From the entries that follow, copy each line containing the word "Switch".
*** Opening of Records shown ***
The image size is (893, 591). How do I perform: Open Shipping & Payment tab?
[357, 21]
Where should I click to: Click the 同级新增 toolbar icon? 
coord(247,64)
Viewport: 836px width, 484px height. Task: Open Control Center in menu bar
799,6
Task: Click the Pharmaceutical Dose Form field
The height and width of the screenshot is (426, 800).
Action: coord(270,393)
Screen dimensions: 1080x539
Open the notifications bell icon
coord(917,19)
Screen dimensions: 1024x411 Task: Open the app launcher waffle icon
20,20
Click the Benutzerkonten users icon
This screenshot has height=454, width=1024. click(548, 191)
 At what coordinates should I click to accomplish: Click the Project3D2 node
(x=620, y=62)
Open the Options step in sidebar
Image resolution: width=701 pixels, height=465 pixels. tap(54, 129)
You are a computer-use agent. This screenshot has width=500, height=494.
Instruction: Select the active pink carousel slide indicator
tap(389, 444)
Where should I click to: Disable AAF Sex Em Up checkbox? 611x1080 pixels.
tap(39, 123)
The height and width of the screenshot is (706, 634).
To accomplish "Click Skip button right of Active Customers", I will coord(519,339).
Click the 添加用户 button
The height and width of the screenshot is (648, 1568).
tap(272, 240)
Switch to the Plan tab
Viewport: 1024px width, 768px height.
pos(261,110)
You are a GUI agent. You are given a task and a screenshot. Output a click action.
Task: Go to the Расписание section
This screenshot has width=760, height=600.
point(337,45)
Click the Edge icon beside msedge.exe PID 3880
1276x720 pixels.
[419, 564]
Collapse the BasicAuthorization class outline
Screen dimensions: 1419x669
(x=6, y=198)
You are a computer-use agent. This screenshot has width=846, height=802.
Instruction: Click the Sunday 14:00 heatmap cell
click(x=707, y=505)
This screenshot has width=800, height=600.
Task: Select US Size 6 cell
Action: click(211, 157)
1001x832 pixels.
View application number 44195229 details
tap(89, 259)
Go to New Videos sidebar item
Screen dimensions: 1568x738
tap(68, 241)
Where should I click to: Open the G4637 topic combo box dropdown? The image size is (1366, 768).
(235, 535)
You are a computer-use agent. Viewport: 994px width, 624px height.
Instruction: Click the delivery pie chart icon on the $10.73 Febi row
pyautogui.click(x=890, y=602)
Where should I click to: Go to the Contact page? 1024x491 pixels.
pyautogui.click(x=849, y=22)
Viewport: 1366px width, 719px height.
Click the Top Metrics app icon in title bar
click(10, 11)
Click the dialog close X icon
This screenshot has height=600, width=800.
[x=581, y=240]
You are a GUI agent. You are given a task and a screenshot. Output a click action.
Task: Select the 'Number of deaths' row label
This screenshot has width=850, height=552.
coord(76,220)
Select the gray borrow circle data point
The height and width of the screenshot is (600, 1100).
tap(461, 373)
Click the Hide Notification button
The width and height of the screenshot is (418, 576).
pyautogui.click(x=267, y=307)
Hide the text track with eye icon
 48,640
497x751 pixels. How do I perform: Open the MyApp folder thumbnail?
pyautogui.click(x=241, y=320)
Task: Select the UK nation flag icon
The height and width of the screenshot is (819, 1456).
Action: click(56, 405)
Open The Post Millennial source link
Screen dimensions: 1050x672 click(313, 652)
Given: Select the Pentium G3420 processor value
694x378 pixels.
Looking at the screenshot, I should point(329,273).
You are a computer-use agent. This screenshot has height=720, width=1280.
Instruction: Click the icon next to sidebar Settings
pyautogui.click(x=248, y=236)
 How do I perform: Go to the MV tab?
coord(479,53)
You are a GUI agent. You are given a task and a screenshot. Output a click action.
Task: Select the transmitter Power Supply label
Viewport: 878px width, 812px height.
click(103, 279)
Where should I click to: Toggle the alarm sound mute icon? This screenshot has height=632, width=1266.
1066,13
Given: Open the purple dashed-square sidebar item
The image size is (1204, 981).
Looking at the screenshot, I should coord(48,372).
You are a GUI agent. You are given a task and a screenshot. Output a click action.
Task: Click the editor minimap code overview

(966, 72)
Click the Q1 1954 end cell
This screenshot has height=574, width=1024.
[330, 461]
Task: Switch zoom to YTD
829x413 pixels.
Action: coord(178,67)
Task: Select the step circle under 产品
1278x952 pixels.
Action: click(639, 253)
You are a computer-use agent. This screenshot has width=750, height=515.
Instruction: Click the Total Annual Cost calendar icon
*** Close of Records shown ***
- _Result of this task_:
Switch to the Plan tab
Task: Switch zoom to YTD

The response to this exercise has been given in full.